Nurse pushing a senior Latin American man on a wheelchair leaving the hospital and wearing facemasks during the COVID-19 pandemic

Hospital-at-home firm Inbound Health disclosed this week that it has expanded its skilled nursing-at-home program to include post-surgical care for general surgery, encompassing orthopedics, bariatrics and hernia.

Offering more SNF-at-home services generates profits and savings throughout the healthcare system, CEO Dave Kerwar told McKnight’s Home Care Daily Pulse

Using the Acute Hospital Care at Home waiver is one way to help to “drive economics from this care model,” he said. “Another way is by strategically using both hospital- and SNF-at-home to do things like increase elective surgeries and decant excess capacity in the hospital, therefore, improving patient throughput. So both are kind of a dual-pronged strategy. We always chase reimbursement for the payer, but we also [aim to improve] the operational efficiencies of the health system.”

Inbound Health patients will have access to facility-level, post-surgical care for a wider range of surgical specialties in the comfort of their homes, while healthcare providers can streamline their processes and improve quality and efficiency, the company said in a press release. 

Kerwar said the new offerings are not necessarily unique in the SNF-at-home space, but the company’s results and execution involving the offerings are. 

“What we’ve been able to prove is actual results, by lowering length of stay, by increasing elective surgery counts,” he said. 

In a press release, Inbound Health said it first launched its orthopedic surgery and spinal surgery platforms in 2020. Since then, its patient population in orthopedics has grown by 31% from 2021-2022. Its general surgery patient population has increased by 67% from 2021-2022. The company was a part of Allina Health in Minnesota starting in May 2020. Last fall, it received a $20 million initial investment from Flare Capital Partners to develop nationally.

Data provided
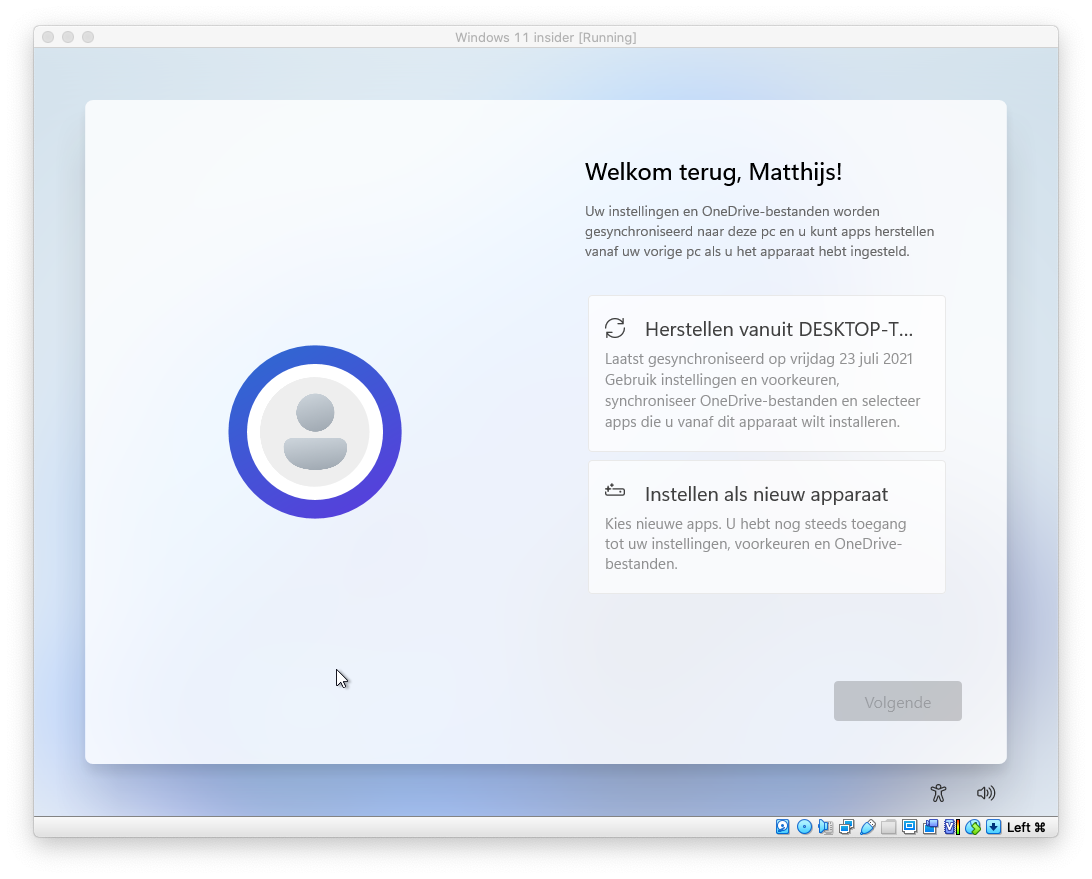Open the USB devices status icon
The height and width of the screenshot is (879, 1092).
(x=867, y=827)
--
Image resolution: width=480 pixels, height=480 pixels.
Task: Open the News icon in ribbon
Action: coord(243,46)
...
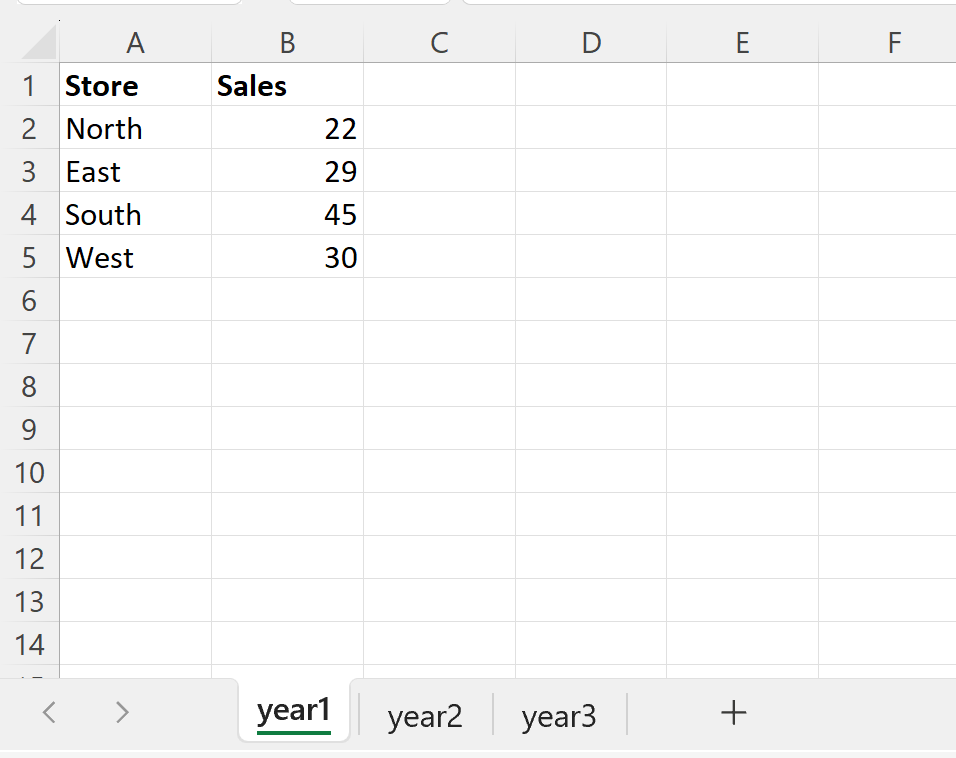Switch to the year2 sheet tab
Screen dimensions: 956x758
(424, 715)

What is needed
Reproduce the full article about Inbound Health's nursing-at-home expansion word for word, from its opening line through the final sentence. The records were drawn from a separate source that has nothing to do with the article.

Exercise response
Nurse pushing a senior Latin American man on a wheelchair leaving the hospital and wearing facemasks during the COVID-19 pandemic

Hospital-at-home firm Inbound Health disclosed this week that it has expanded its skilled nursing-at-home program to include post-surgical care for general surgery, encompassing orthopedics, bariatrics and hernia.

Offering more SNF-at-home services generates profits and savings throughout the healthcare system, CEO Dave Kerwar told McKnight’s Home Care Daily Pulse

Using the Acute Hospital Care at Home waiver is one way to help to “drive economics from this care model,” he said. “Another way is by strategically using both hospital- and SNF-at-home to do things like increase elective surgeries and decant excess capacity in the hospital, therefore, improving patient throughput. So both are kind of a dual-pronged strategy. We always chase reimbursement for the payer, but we also [aim to improve] the operational efficiencies of the health system.”

Inbound Health patients will have access to facility-level, post-surgical care for a wider range of surgical specialties in the comfort of their homes, while healthcare providers can streamline their processes and improve quality and efficiency, the company said in a press release. 

Kerwar said the new offerings are not necessarily unique in the SNF-at-home space, but the company’s results and execution involving the offerings are. 

“What we’ve been able to prove is actual results, by lowering length of stay, by increasing elective surgery counts,” he said. 

In a press release, Inbound Health said it first launched its orthopedic surgery and spinal surgery platforms in 2020. Since then, its patient population in orthopedics has grown by 31% from 2021-2022. Its general surgery patient population has increased by 67% from 2021-2022. The company was a part of Allina Health in Minnesota starting in May 2020. Last fall, it received a $20 million initial investment from Flare Capital Partners to develop nationally.